NAIROBI, Kenya - The National Treasury has released Sh104 billion in a critical financial maneuver aimed at clearing a mountain of debt owed to road contractors and restarting stalled projects across the country, Treasury Cabinet Secretary John Mbadi confirmed on Wednesday, November 5, 2025. Of this amount, Sh93 billion has already been disbursed to contractors, providing immediate liquidity to a sector choked by long-standing pending bills totalling Sh175 billion.
The funds were raised through a short-term bridge facility from a syndicate of commercial banks, including the Trade and Development Bank, KCB Bank Kenya, Absa Bank Kenya, and UBA Kenya. This move is a precursor to a larger Sh175 billion infrastructure bond planned for issuance later this month. "On the Kenya Roads Bond, we started off by going for a bridge facility where we have raised KSh104 billion. This shall be extinguished once the bond issue is finalized," Mbadi stated in Nairobi.
The entire financing arrangement is anchored on an innovative model known as securitization. The government is leveraging future revenues from the Road Maintenance Levy Fund (RMLF) as collateral. Kenyan motorists pay a Sh25 levy for every litre of fuel, and the government has ring-fenced Sh7 of this to guarantee repayments to the bond investors. This allows the Treasury to convert a future, predictable revenue stream into immediate capital, addressing the present crisis without directly taking on more conventional debt.
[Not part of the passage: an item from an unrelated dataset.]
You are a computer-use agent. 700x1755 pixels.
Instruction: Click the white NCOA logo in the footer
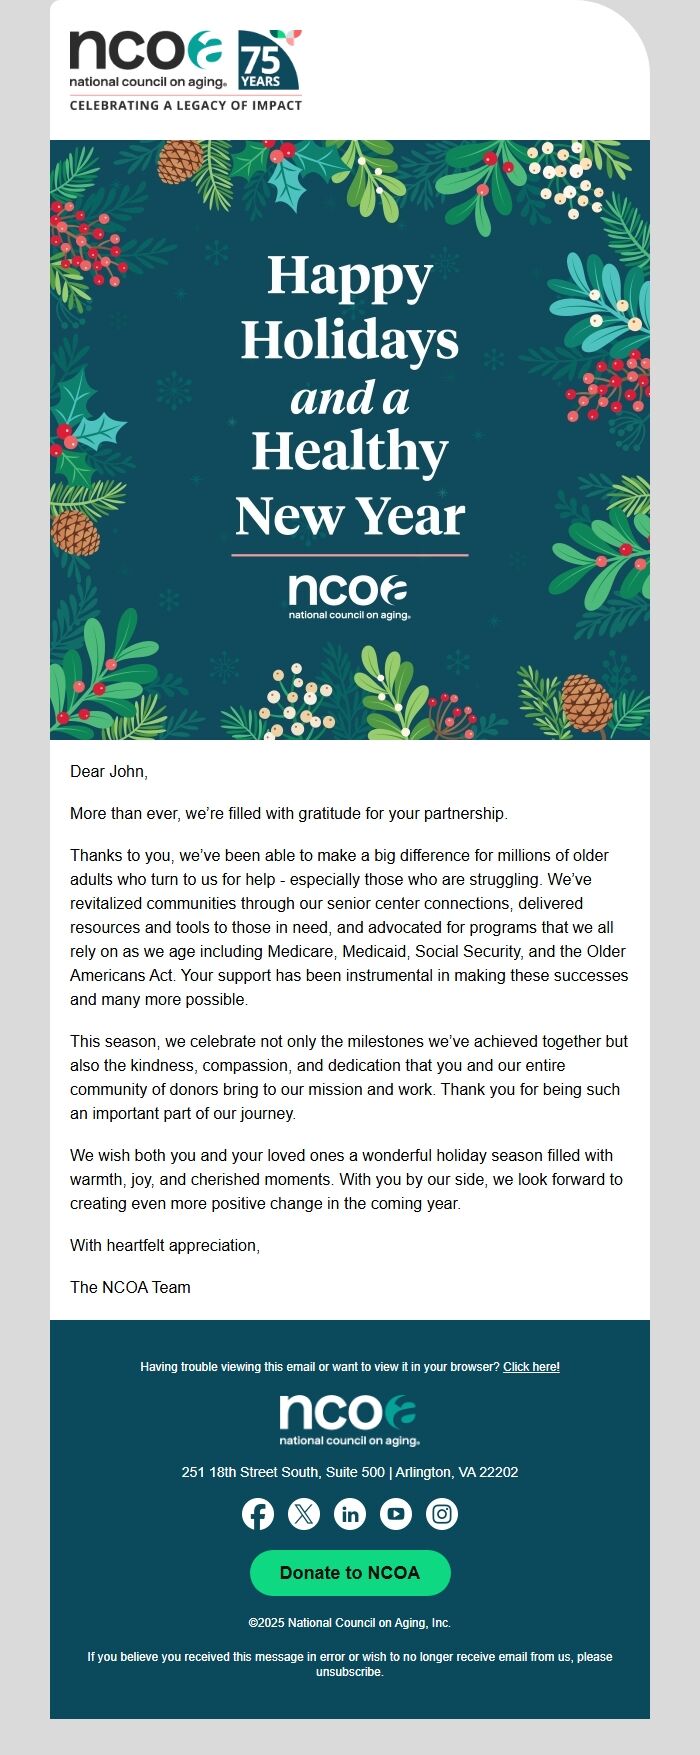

This financial strategy comes as the government grapples with a ballooning pending bills crisis, which stood at over KSh 524 billion across all sectors by June 2025, according to the Controller of Budget. These unpaid obligations have been blamed for stifling economic growth, crippling small and medium-sized enterprises (SMEs), and leading to widespread job losses and business closures. The construction sector has been particularly hard-hit, contracting for two consecutive quarters into late 2024.
The injection of funds is already showing positive results. CS Mbadi noted that the construction industry has rebounded, posting 5.9 per cent growth in the last quarter, a recovery he directly attributes to the payment of contractors. "When we had a 2.9 negative growth in construction... we realized that one of the reasons why... is because the road sector stalled completely due to pending bills," Mbadi explained. The resumption of over 500 stalled road projects is expected to have a significant multiplier effect, boosting related industries like cement, steel, and transport, and creating employment.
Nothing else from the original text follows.